= Goal of the exercise =
Beginning with the line that contains "This screenshot has height=612, width=816.", reproduce every line through the end of the records below exactly, and leave the pictures out.

** Task data follows **

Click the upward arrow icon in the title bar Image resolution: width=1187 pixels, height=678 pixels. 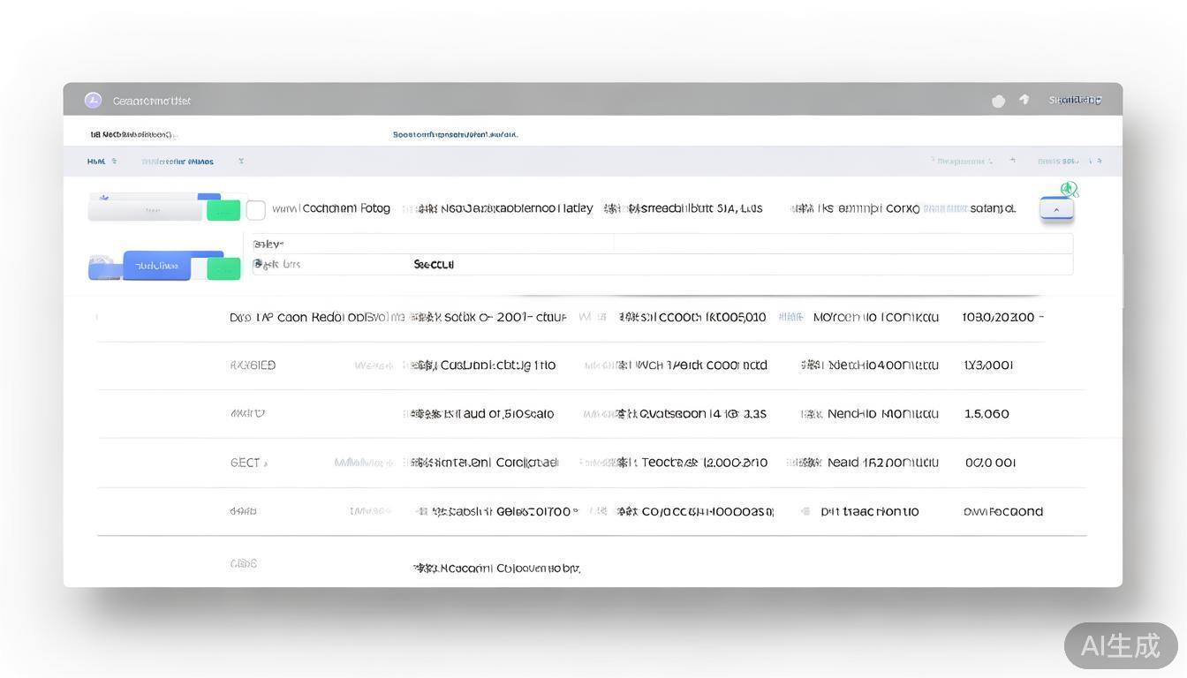(1024, 100)
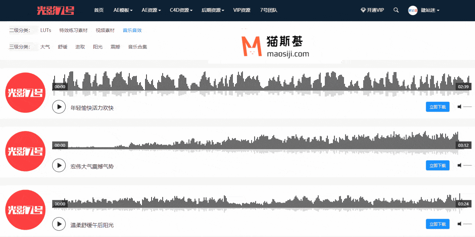This screenshot has height=237, width=475.
Task: Mute the 年轻愉快活力欢快 track speaker icon
Action: (459, 107)
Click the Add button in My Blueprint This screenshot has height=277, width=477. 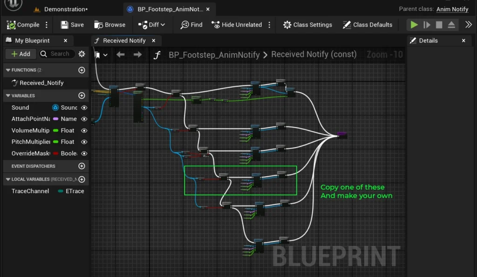pos(20,54)
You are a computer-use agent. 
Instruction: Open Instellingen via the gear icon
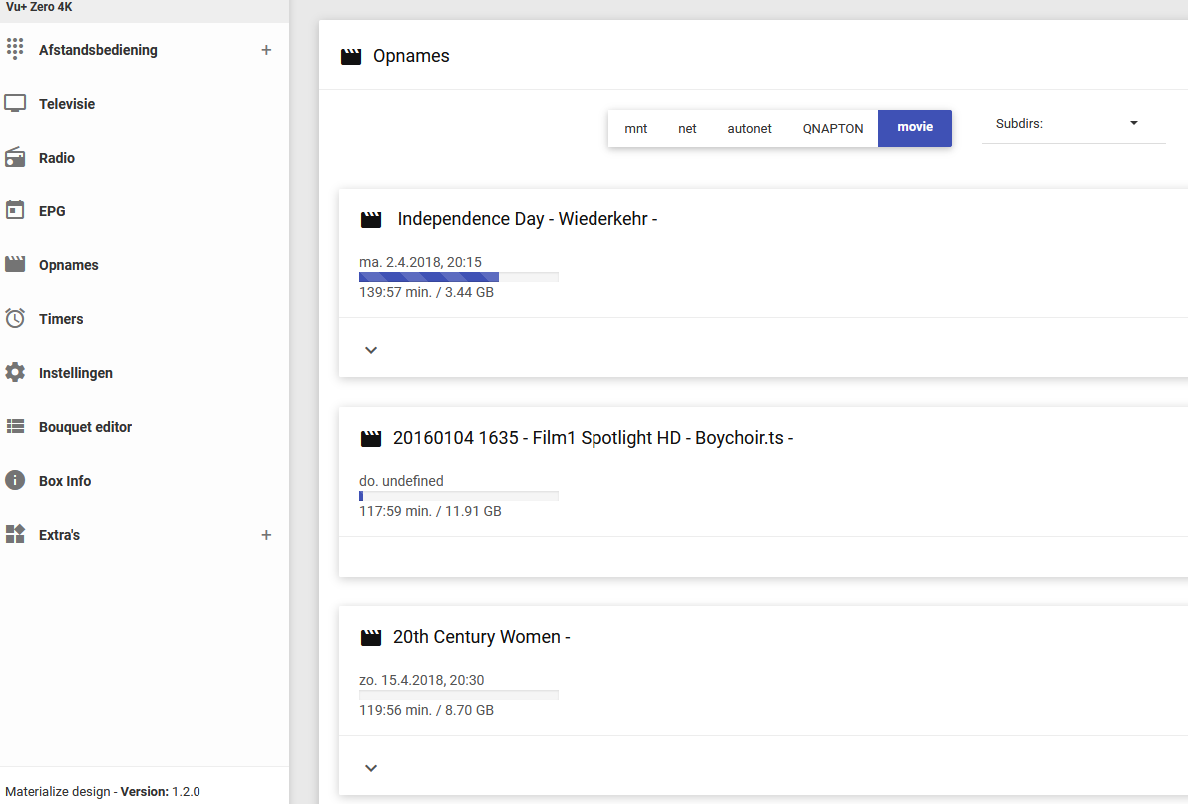(15, 372)
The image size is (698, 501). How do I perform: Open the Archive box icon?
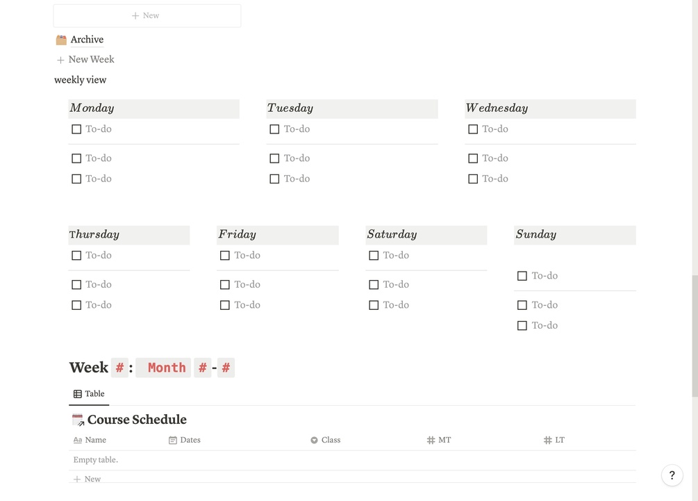click(61, 40)
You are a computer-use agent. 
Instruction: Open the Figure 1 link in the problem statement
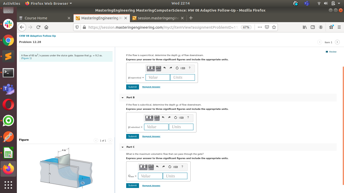tap(26, 58)
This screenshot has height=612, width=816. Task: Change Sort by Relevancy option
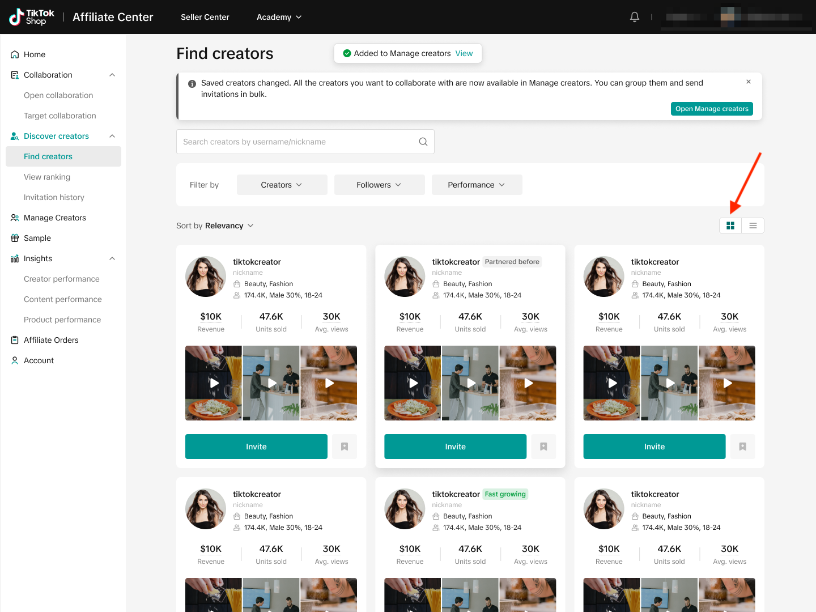228,226
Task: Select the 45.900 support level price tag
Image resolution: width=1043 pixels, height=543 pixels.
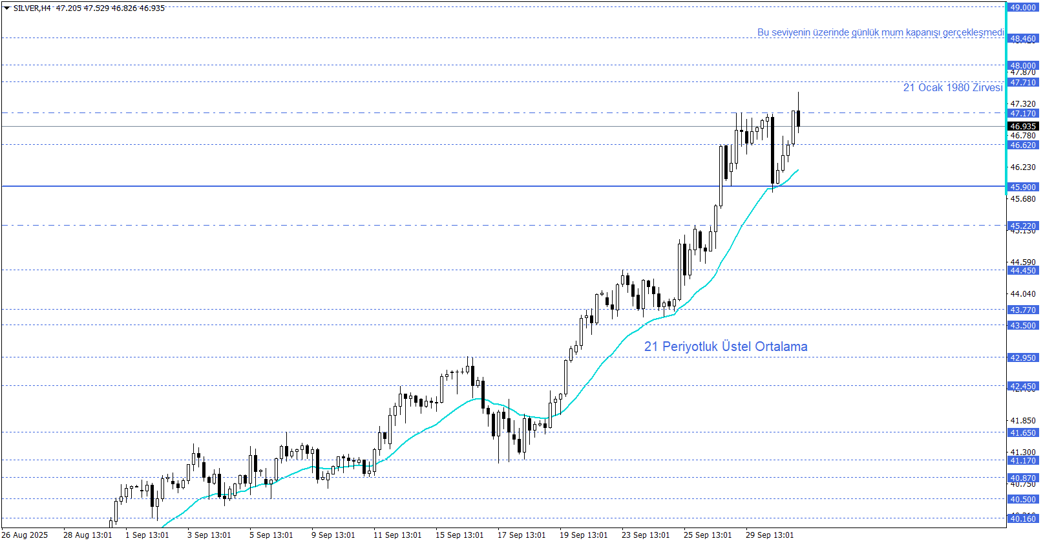Action: pos(1022,187)
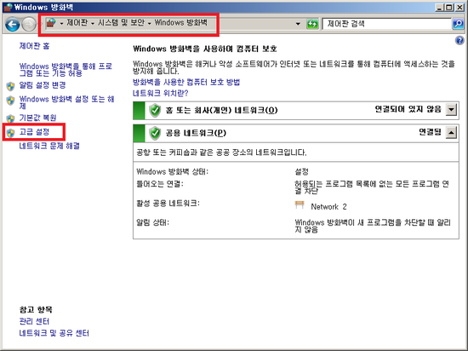Click the back navigation arrow button
Screen dimensions: 468x351
pos(13,24)
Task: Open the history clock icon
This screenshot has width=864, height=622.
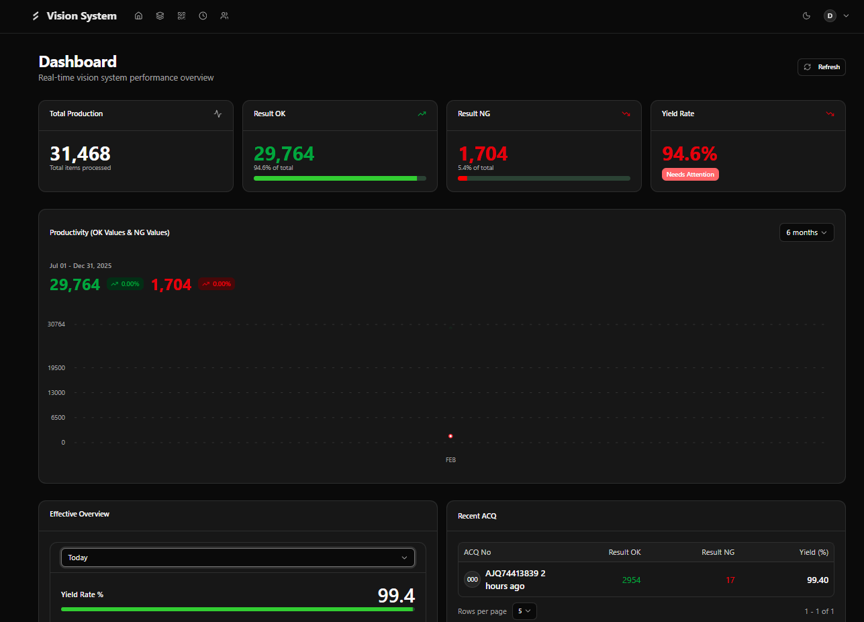Action: pos(203,16)
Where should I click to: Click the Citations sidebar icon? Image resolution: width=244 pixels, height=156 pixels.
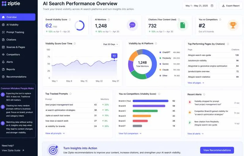click(x=3, y=40)
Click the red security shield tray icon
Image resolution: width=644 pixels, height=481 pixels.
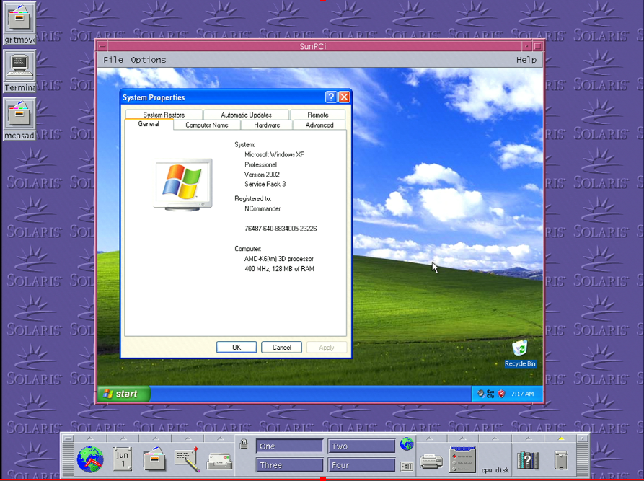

** End of Task data **

= Task solution =
This screenshot has height=612, width=816. Task: Change Sort by Relevancy option
228,226
Task: Select the 45.900 support level price tag
Image resolution: width=1043 pixels, height=543 pixels.
Action: pos(1022,187)
Click the back navigation arrow button
Screen dimensions: 468x351
pos(13,24)
Task: Open the history clock icon
This screenshot has width=864, height=622.
Action: pos(203,16)
Where should I click to: Click the Citations sidebar icon? Image resolution: width=244 pixels, height=156 pixels.
click(x=3, y=40)
Click the red security shield tray icon
Image resolution: width=644 pixels, height=481 pixels.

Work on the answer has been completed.